Collected data entries
'''
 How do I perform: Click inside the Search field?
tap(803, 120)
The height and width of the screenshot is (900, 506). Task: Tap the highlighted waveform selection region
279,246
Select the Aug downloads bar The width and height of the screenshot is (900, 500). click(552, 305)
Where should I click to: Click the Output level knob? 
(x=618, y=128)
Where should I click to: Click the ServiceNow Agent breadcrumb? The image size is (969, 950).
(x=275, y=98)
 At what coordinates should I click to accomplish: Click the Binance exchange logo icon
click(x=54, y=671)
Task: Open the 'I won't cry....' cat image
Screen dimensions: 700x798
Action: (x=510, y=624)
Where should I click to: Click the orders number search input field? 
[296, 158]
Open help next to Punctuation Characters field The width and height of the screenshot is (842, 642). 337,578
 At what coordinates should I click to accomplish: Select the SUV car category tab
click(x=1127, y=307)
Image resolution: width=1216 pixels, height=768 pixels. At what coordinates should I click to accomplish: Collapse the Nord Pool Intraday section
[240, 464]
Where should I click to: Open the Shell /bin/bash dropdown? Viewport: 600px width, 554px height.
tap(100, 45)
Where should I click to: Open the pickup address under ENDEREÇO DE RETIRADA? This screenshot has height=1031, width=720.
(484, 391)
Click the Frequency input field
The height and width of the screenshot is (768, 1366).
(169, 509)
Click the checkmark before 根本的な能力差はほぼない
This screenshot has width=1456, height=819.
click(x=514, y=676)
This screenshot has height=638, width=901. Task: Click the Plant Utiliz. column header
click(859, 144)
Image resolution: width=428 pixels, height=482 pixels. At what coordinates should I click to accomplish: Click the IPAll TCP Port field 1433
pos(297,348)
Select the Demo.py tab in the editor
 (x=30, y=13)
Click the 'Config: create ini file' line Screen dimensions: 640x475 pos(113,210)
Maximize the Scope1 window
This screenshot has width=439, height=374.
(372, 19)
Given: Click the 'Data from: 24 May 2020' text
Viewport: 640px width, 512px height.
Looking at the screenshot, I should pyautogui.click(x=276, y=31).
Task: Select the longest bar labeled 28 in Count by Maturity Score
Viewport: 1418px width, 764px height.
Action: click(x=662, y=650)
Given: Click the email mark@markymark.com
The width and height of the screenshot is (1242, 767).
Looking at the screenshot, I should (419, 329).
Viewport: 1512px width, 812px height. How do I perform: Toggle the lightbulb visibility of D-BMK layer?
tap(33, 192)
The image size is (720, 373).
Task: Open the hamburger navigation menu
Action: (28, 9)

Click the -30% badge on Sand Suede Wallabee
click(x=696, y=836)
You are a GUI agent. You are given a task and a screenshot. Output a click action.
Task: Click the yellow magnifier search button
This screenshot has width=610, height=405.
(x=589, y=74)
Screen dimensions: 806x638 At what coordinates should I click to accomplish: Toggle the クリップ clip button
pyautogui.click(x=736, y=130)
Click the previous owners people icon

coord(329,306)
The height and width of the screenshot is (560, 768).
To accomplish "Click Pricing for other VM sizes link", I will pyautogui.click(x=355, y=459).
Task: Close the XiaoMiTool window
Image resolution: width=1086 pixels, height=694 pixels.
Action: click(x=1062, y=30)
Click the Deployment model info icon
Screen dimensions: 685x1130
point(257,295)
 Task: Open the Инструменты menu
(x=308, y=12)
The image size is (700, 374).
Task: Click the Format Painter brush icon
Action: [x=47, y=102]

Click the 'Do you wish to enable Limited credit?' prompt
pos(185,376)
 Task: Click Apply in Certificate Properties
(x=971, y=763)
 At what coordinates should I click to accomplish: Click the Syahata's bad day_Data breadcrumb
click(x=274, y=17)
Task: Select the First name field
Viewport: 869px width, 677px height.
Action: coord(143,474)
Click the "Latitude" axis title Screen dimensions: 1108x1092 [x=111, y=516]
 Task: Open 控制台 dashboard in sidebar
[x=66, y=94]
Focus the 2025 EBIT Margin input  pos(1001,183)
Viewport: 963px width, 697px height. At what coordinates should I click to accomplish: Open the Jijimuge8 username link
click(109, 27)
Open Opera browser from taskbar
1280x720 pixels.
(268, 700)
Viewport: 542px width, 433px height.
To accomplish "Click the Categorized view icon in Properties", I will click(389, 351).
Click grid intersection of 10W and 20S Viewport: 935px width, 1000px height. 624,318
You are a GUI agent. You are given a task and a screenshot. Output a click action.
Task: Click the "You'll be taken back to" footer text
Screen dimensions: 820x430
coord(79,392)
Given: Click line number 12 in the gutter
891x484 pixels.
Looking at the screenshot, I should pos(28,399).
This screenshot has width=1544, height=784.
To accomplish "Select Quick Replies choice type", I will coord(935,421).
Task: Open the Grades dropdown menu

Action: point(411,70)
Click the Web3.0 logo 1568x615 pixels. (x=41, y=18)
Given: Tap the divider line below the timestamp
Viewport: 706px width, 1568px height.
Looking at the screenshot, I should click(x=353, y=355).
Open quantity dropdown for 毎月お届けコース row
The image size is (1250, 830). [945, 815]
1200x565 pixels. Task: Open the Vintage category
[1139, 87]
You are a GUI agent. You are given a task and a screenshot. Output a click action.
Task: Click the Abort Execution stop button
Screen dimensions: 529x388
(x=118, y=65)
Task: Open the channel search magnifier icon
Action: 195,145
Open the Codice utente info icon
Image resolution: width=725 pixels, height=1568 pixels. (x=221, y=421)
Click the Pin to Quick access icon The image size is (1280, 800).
'''
### Problem to work on
Reproduce only the lines above, starting at the line with "The width and height of the screenshot is (1242, 767)." and ending at the line with "Task: Select the First name field", exactly as written.

### Task solution
The width and height of the screenshot is (1242, 767).
Looking at the screenshot, I should (419, 329).
Viewport: 1512px width, 812px height. How do I perform: Toggle the lightbulb visibility of D-BMK layer?
tap(33, 192)
The image size is (720, 373).
Task: Open the hamburger navigation menu
Action: (28, 9)

Click the -30% badge on Sand Suede Wallabee
click(x=696, y=836)
You are a GUI agent. You are given a task and a screenshot. Output a click action.
Task: Click the yellow magnifier search button
This screenshot has width=610, height=405.
(x=589, y=74)
Screen dimensions: 806x638 At what coordinates should I click to accomplish: Toggle the クリップ clip button
pyautogui.click(x=736, y=130)
Click the previous owners people icon

coord(329,306)
The height and width of the screenshot is (560, 768).
To accomplish "Click Pricing for other VM sizes link", I will pyautogui.click(x=355, y=459).
Task: Close the XiaoMiTool window
Image resolution: width=1086 pixels, height=694 pixels.
Action: click(x=1062, y=30)
Click the Deployment model info icon
Screen dimensions: 685x1130
point(257,295)
 Task: Open the Инструменты menu
(x=308, y=12)
The image size is (700, 374).
Task: Click the Format Painter brush icon
Action: [x=47, y=102]

Click the 'Do you wish to enable Limited credit?' prompt
pos(185,376)
 Task: Click Apply in Certificate Properties
(x=971, y=763)
 At what coordinates should I click to accomplish: Click the Syahata's bad day_Data breadcrumb
click(x=274, y=17)
Task: Select the First name field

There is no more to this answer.